To determine whether severity of lymphopenia is associated with the dose-volume histogram (DVH) parameters of the spleen irradiated unintentionally during adjuvant chemoradiation (CRT) in patients with gastric cancer.

Material and Methods

Patients who received adjuvant chemoradiation for gastric cancer from January 2015 to December 2020 were analyzed. The splenic DVH parameters were reported as mean splenic dose (MSD) and percentage of splenic volume receiving at least x Gray (Gy). Peripheral blood counts were recorded at baseline and after CRT. The development of severe post-CRT lymphopenia (absolute lymphocyte count [ALC] <0.5 K/μL) was assessed by multivariable logistic regression with use of patient and dosimetric factors. Overall survival (OS), recurrence-free survival (RFS), and cumulative incidence of infectious events were estimated and analyzed with the use of stepwise Cox model or competing risk analysis as appropriate. 

Results

We analyzed 84 patients, with median follow-up duration of 42 months.
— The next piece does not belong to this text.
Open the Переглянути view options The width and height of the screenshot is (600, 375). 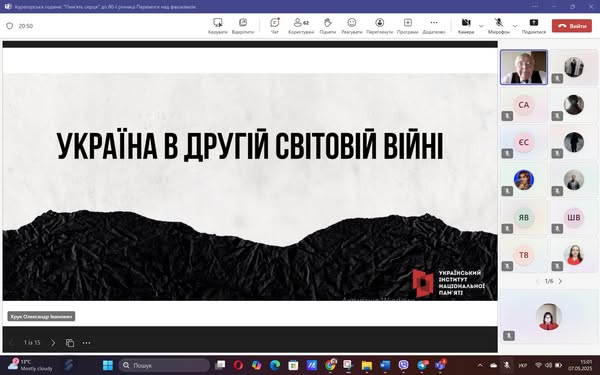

The median baseline ALC and post-CRT ALC were 1.9 K/μL (range, 0.7–2.8 K/μL) and 0.9 K/μL (range, 0.0–4.9 K/μL), respectively (P < 0.001). MSD > 40 Gy (odd ratio [OR], 3.81; 95% confidence interval [CI], 1.15–12.60; P = 0.028), high baseline neutrophil-to-lymphocyte ratio (OR per 1 unit increase, 2.13; 95% CI, 1.02–4.41; P = 0.043), and sex (OR for male to female, 0.34; 95% CI, 0.12–0.97; P = 0.043) were associated with the development of severe post-CRT lymphopenia, which was a risk factor for poorer OS (hazard ratio [HR], 2.27; 95% CI, 1.13–4.58; P = 0.022) and RFS (HR, 2.21; 95% CI, 1.13–4.32; P = 0.021). The cumulative incidence of infections was higher among patients with severe post-CRT lymphopenia (2.53, 95% CI, 1.03–6.23, P = 0.043).



Conclusion

Higher splenic radiation doses increase the odds of severe post-CRT lymphopenia, which is common and is an independent predictor of poorer OS and higher risks of recurrence and infections in gastric cancer patients receiving adjuvant CRT. Considering the spleen as an organ-at-risk and optimizing the splenic DVH parameters before plan evaluation may decrease the risk of severe post-CRT lymphopenia.